__Task statement__
Render the entries from the line with "Task: Switch to the 批量导入 tab" up to and including the line with "point(270,28)" as a two-column CSV with the columns instruction and location, one row per entry. Enclose each field in quotation marks and replace any line breaks with spaces.

Entries for locating described items:
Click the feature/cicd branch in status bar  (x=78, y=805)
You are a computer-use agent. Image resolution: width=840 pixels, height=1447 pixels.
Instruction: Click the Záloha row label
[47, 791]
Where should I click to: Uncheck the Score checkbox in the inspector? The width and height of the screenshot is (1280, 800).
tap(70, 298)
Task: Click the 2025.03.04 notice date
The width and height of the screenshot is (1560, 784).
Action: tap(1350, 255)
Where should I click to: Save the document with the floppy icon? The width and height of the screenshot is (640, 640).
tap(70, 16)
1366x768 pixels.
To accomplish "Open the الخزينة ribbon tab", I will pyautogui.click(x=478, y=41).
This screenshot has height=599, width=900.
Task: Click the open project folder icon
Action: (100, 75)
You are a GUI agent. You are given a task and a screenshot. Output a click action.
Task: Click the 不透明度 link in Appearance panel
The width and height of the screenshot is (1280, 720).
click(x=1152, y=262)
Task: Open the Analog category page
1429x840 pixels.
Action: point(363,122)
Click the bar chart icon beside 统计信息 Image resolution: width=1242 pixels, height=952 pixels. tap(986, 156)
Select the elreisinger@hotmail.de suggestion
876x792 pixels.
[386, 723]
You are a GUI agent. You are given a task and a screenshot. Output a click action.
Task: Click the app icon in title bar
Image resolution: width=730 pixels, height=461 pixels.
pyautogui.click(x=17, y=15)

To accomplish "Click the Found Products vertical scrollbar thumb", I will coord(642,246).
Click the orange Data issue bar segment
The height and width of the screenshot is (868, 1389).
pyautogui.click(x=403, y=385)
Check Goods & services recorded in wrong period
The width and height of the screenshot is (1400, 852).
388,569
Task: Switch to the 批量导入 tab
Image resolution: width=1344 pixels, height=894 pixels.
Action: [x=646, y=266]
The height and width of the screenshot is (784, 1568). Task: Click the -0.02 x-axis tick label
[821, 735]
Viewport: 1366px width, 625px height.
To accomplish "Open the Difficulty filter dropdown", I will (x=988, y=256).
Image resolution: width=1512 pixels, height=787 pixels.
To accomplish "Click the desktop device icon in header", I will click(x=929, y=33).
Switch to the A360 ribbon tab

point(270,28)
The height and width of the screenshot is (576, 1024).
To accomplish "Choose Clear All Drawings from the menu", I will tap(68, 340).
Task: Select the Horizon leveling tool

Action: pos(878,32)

__Problem solution__
instruction,location
"Task: Switch to the 批量导入 tab Image resolution: width=1344 pixels, height=894 pixels.","Action: [x=646, y=266]"
"The height and width of the screenshot is (784, 1568). Task: Click the -0.02 x-axis tick label","[821, 735]"
"Viewport: 1366px width, 625px height. To accomplish ""Open the Difficulty filter dropdown"",","I will (x=988, y=256)."
"Image resolution: width=1512 pixels, height=787 pixels. To accomplish ""Click the desktop device icon in header"",","I will click(x=929, y=33)."
"Switch to the A360 ribbon tab","point(270,28)"